__Given task 1__
Rewrite the paragraph of the streaming article that begins "As explained by Eluvio CEO" in shorter form, keeping its main facts.

__Page__
※ ※ ※

Koenen says the Tiledmedia player is very lightweight, enabling its use on just about any device. “We’ve done this on down-market Android phones and all the iPhones,” he says. “We do it on Android TVs, Apple TVs and web players.” Now that the platform is in commercial operations, “we’re getting a lot of interest, because it turns heads,” he adds.

Multiviewing Is Easy to Implement with Eluvio’s Silo-Busting Approach to Streaming

Eluvio hasn’t talked much about its multiviewing support, other than to parenthetically mention in its latest press packages that “multi-view” is one of the “Advanced Viewing Feature” enabled by its Content Fabric technology. That’s understandable given that Eluvio is focused on conveying a myriad of benefits that it touts as reason for converting to streaming on its Content Fabric platform, which, while compatible with HTTP-based streaming, represents a departure from conventional approaches to architecting streaming services.

A growing coterie of customers ranging from big-name M&E brands like MGM Studios, Fox, Microsoft, Paramount Home Entertainment, Sony Pictures and Warner Bros. Home Entertainment to independent filmmakers and off-shore interests like Telstra Broadband Services and the European Professional Club Rugby (EPCR) league’s EPCR-TV attest to the appeal of Eluvio’s break with prevailing streaming architectures.

As explained by Eluvio CEO and co-founder Michelle Munson, the Content Fabric software stack exploits the expanded computational power of microprocessors in conjunction with use of machine learning (ML) and blockchain technology to eliminate the need to format multiple versions of content files for multiple distribution scenarios from different transcoding and packaging centers across multiple CDNs.

Eluvio-developed applications of ML make it possible to identify, assemble and route all the content components on the fly. “We have built a native model into the fabric that allows for tagging all of the video content in multiple dimensions,” Munson says. Tagging based on object, action, people, place and key topic is derived from the ability of ML algorithms to understand all those things as they relate to each video.

※ ※ ※

__Raw data__
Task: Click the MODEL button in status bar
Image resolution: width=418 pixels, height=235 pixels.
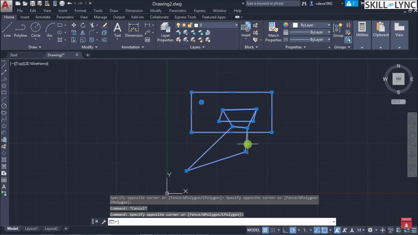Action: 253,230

※ ※ ※

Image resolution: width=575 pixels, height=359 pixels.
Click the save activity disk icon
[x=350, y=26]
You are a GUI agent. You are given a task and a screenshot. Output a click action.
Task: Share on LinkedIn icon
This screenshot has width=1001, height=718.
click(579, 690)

※ ※ ※

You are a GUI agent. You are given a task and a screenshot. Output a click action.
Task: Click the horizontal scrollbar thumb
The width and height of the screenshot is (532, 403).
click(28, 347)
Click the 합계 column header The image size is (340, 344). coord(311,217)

※ ※ ※

__Given task 2__
In the rows, swap "status bar" for "title bar" in the stretch from the line containing "Task: Click the MODEL button in status bar" through the line containing "Action: 253,230". Give back only those lines, leaving out the pictures.

__Worked answer 1__
Eluvio CEO and co-founder Michelle Munson explains that the Content Fabric software stack combines the greater computing power of microprocessors with machine learning and blockchain technology. This removes the need to format multiple versions of content files for multiple distribution scenarios from different transcoding and packaging centers across multiple CDNs.

__Worked answer 2__
Task: Click the MODEL button in title bar
Image resolution: width=418 pixels, height=235 pixels.
Action: 253,230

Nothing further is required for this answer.